Howard Axe, MD, president of the Chicago Medical Society, told the Chicago Sun Times that he is already seeing a “growing number of doctors who have sold their practices to hospitals or larger medical groups” in anticipation of the full implementation of the ACA. Axe believes “there are multiple measures in the Act that are anti-private practice. It pushes physicians into larger groups so they can give up the administrative burden” and “removes incentives for doctors to retain a heavy load of patients.”
Scott Gottlieb, MD, writing in the Wall Street Journal, concurs. He fears that, by incentivizing “the delivery of outpatient care through hospital-owned networks,” the ACA will directly lead to a reduction in physician productivity and also a loss of quality in care. He says industry estimates show that productivity falls by 25% or more for physicians who work for hospitals or hospital-owned groups, “a consequence of the more fragmented, less accountable care that results from these schemes.”
Gottlieb says that physician employees not only see fewer patients, they also have less incentive to “cover weekend calls, see patients in the ER, squeeze in an office visit, or take phone calls rather than turfing them to nurses.”
We should know better than this, having been through this once before.

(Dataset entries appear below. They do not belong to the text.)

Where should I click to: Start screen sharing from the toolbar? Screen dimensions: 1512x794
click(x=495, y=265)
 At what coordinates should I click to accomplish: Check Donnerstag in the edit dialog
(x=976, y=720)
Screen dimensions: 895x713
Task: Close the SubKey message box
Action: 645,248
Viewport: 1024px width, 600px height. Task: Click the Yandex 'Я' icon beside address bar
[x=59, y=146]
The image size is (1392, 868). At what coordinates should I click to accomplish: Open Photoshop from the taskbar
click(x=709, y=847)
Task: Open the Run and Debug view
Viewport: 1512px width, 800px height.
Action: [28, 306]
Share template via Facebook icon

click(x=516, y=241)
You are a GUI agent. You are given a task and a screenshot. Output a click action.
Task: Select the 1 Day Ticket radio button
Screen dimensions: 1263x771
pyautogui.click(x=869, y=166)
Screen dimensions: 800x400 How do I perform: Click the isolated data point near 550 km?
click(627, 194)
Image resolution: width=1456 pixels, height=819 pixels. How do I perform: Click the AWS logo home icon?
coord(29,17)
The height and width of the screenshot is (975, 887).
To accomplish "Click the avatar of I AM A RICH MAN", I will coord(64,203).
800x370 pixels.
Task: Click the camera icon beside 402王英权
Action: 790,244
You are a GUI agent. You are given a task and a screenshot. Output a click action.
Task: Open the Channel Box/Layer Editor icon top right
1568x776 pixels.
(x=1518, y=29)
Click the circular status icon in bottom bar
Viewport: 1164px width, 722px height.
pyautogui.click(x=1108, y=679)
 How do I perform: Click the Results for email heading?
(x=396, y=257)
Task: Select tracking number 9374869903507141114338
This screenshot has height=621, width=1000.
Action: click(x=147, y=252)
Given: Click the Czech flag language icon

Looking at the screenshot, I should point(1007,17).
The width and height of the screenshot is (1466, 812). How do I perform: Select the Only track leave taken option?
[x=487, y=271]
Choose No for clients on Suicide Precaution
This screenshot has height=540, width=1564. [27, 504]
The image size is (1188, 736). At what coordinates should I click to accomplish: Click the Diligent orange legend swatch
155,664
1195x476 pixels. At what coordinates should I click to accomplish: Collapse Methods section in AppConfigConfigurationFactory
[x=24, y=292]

Gottlieb notes that consulting firm The Advisory Board Company has estimated that “when hospitals last went on a physician-acquisition binge in the late 1990s, productivity fell by as much as 35%.”
Despite the claims by Secretary of Health and Human Services Kathleen Sebelius and others that the ACA will dramatically expand access to care for millions of Americans, the truth is that the math doesn’t add up. By driving physicians in ever greater numbers to forgo private practice for hospital employment, while swelling the ranks of potential patients, the ACA will result in reduced physician productivity, reduced access to care for patients, and reduced incentive for physicians to go above and beyond, all in the name of health care “reform.” As this accelerates under the ACA the physician-patient relationship will also change — and not for the better, I fear — resulting in poorer long-term outcomes for many patients.
The professed goal of the ACA to provide better health care to more Americans cannot be realized due to the reduced availability of physician interaction. Perhaps, moving forward there will be enlightened modifications to the ACA that will encourage increases in physician productivity and access. Before this can occur, officials like Sebelius have to stop making empty promises and honestly address the flaws in the “reform” they have pushed on the country.